Литмир - Электронная Библиотека
A
A

– Ну, погуляй, погуляй, – благодушно заметил дед и с хрустом развернул свежую газету, которая лежала на маленьком столике возле входа. Он устроился в кресле в той же кухне, налил себе в чашку еще чая, добавил туда чего-то ароматического, взятого из старой, наполовину пустой бутылки, и небрежно помахал мне рукой. – Ступай, дружок, ступай, ведь в твои годы человеку хочется бегать туда-сюда без всякой цели, а не сидеть в тишине и покое.

Подтвердив своим поведением его правоту, я покинул дом и отправился бродить по улицам. Мое первое впечатление подтвердилось. Глаза мои непрерывно переходили от одного вида на другой, не в силах ни на чем остановиться. Как такое возможно? Несколько прохожих, которых я повстречал, приостанавливались при виде незнакомого ребенка, и со всяким я вежливо здоровался и называл свое имя, так что, полагаю, через час уже весь Саут-Этчесон был в курсе, что к достопочтенному Дерби Коннору Эллингтону прибыл его внук, сын покойной его дочери. Мою мать многие помнили – разумеется, не взрослой женщиной, а ребенком, – и две или три дамы, услышав ее имя, с самым грустным выражением лица погладили меня по голове, однако больше ничего не прибавили.

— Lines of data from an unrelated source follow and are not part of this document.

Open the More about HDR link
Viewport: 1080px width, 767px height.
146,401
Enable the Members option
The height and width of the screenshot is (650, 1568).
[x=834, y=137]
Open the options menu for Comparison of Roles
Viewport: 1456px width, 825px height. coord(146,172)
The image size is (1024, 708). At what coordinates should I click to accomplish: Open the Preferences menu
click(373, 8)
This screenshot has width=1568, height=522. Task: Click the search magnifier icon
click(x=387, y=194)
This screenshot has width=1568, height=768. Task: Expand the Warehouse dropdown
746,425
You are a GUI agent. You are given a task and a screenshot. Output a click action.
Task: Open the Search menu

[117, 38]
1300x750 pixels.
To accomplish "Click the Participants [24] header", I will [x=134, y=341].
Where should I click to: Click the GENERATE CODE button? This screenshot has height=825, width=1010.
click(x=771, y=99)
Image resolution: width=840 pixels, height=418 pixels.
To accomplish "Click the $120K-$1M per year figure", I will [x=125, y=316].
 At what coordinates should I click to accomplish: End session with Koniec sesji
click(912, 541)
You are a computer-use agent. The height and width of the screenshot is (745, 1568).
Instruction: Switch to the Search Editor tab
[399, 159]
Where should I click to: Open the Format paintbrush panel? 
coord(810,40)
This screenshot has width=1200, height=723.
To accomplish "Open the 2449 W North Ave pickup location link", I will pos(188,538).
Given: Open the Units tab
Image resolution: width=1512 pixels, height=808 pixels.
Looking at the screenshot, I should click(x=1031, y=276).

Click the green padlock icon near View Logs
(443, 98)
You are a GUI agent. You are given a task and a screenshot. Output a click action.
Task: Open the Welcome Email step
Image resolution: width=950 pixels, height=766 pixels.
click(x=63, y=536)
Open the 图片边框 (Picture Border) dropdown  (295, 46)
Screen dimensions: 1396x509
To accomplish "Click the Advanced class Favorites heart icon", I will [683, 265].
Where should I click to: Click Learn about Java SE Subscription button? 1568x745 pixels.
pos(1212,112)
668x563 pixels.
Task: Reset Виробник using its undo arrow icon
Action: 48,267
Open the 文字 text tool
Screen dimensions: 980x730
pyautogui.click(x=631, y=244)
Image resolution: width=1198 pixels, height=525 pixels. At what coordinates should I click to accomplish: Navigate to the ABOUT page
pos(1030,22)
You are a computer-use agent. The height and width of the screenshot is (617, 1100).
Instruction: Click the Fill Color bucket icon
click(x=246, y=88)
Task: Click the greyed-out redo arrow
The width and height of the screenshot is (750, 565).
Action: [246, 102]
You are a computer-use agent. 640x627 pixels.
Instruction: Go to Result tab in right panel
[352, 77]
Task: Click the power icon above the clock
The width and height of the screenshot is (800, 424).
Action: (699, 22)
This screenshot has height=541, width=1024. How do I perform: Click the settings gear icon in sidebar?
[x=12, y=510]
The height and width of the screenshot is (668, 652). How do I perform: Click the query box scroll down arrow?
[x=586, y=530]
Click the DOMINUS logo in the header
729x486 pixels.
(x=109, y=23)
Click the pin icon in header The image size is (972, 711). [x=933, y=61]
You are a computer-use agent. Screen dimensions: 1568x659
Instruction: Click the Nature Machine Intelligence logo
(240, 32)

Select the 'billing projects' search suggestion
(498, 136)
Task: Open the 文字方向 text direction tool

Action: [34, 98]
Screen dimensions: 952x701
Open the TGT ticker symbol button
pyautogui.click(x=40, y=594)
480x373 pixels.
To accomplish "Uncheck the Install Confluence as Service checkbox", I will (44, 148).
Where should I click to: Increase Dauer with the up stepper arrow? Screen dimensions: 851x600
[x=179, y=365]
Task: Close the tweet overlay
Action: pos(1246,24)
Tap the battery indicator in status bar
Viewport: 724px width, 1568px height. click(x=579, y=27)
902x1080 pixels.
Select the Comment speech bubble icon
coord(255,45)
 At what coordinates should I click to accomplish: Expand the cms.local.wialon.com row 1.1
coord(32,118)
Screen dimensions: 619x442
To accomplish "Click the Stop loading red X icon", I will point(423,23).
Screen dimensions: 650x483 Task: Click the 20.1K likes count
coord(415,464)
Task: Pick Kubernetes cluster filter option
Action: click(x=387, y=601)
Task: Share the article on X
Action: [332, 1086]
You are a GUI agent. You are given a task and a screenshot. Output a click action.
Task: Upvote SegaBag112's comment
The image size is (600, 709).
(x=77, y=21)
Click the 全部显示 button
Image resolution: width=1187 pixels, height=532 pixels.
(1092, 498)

Вскоре у меня неимоверно начали болеть глаза: несомненно, это произошло из-за необходимости находиться на чрезмерно ярком свету, среди в прямом смысле слова пылающих красок, которыми буквально сочились стены здешних строений.

Я вернулся в дом и по указанию деда поднялся на второй этаж, где имелась пустая комната. Когда-то в детстве здесь жили старшие братья моей матери, объяснил дед, так что все здесь отличным образом предназначено для обитания мальчиков.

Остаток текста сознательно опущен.